Recuerdo la premisa más importante que
me confió mi madre cuando aún era un joven mortal. Una premisa que
llevo siempre conmigo, pues es como una guía de la cual no me
separo. Creo que es la única regla que no deseo quebrar, ya que
sería quebrar todo lo que soy. Una frase que muchas madres han dado
a sus hijos como si fuera un pequeño tesoro, pese a lo simple que
puede parecer. La frase era simple: Hagas lo que hagas, hijo mío,
busca la felicidad.
He viajado por las distintas ciudades
rezando por ser fuerte ante los impedimentos del camino. Soy una
sombra entre la multitud, una sonrisa descarada que puedes observar
unos escasos segundos, el muchacho que camina con vieja elegancia
escuchando sin cesar sus audífonos y el rebelde que arrastra a los
borregos fuera del rebaño. Busco en cada acción la felicidad
moviendo las piezas del tablero como deseo. Yo soy el príncipe de un
mundo de tinieblas y desolación. He condenado mi alma, pero no mi
felicidad.
Recorro cada noche las calles de esta
ciudad que sigue siendo tragedia, música embriagadora y hermosas
vistas a unos terribles pantanos. New Orleans es una dama tóxica y
yo soy su peor amante. Vine desde Europa, como muchos otros, buscando
la felicidad que no había encontrado siquiera en el glamour París.
Las calles me llaman y no puedo detenerme, la sangre me vuelve
peligroso y la felicidad puede estar en cada esquina.
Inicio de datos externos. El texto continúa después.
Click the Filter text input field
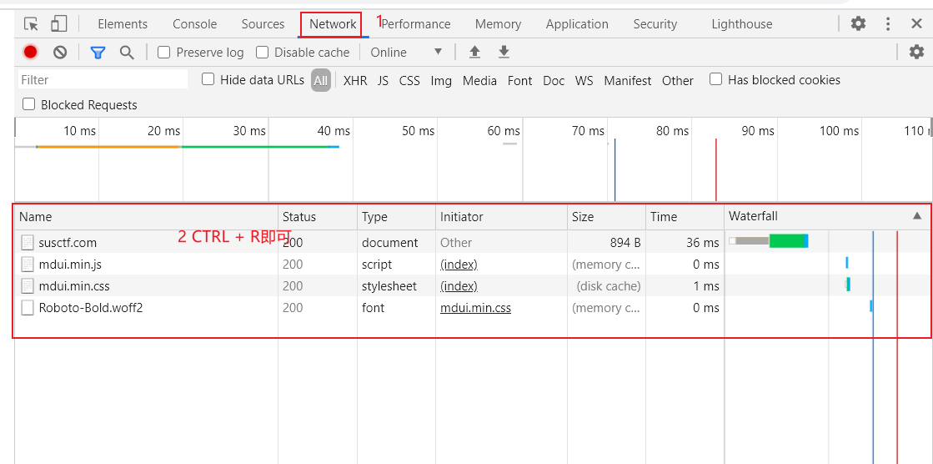933x464 pixels. [103, 80]
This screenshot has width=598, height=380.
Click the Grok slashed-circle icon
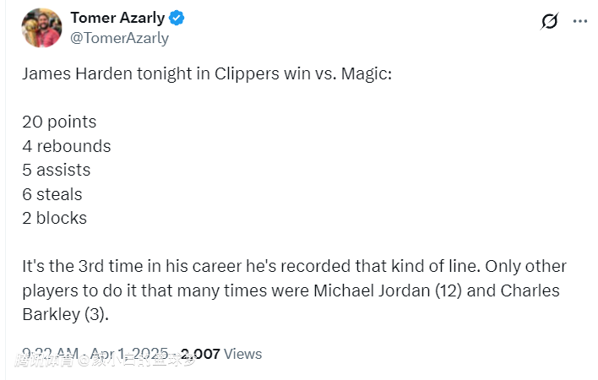(x=550, y=21)
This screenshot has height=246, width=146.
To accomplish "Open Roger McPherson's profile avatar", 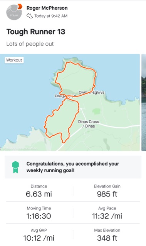I will 14,12.
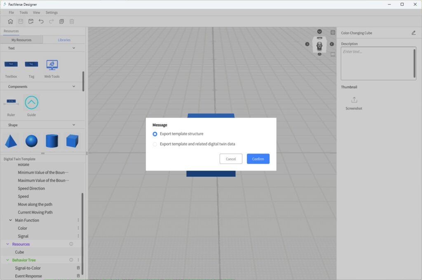The width and height of the screenshot is (422, 280).
Task: Add a Ruler component
Action: [x=11, y=102]
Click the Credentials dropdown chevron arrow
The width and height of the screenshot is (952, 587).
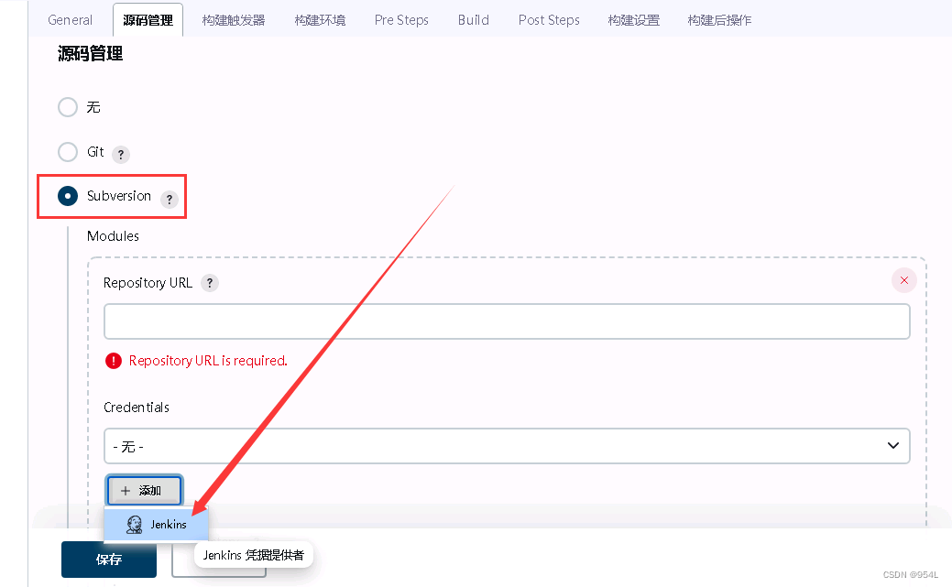(893, 446)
Puedo escuchar el pecado contaminando
mi rostro juvenil, reflejándose en mis ojos claros y clavándose
como mis colmillos en el cuello del siguiente «inocente». Mis pasos
son certeros. Nunca me equivoco al elegir. Guardo en mi pecho cada
recuerdo amargo junto a los más felices, esos que me hacen reír a
carcajadas aún en mi deportivo, mientras canto a la noche y a la
felicidad incierta.
No puedo olvidar la tinta de sus
letras, tan elegantes y sinceras, en aquellas viejas cartas que aún
conservo, aunque ya casi son ilegibles, donde muchas veces derramó
sus lágrimas y esperanzas. Han pasado tantos siglos que debía haber
olvidado el perfume que derrochaba su cuerpo, la calidez de sus
temblorosas manos y el miedo en sus ojos grises. Si bien, aún cuando
la contemplo, encontrándonos como dos terribles bestias sedientas,
veo a la mujer que rezaba por mi seguridad y dicha. Jamás podré
ocultar mis lágrimas, pues ella conoce bien la tristeza de mis ojos.
He conocido la felicidad, aunque
también admito que sigo persiguiéndola. Nunca se queda. Siempre veo
como corretea frente a mí. Cuando la atrapo se disuelve y se coloca
en un lugar distinto. Creo que sigo vivo porque sigo deseando ser
feliz. Independientemente de mis terribles aventuras, de las amenazas
que puedan sobrevenir, deseo ser feliz. Quiero ser feliz porque ella
me inculcó ese deseo desde que era sólo un joven mortal.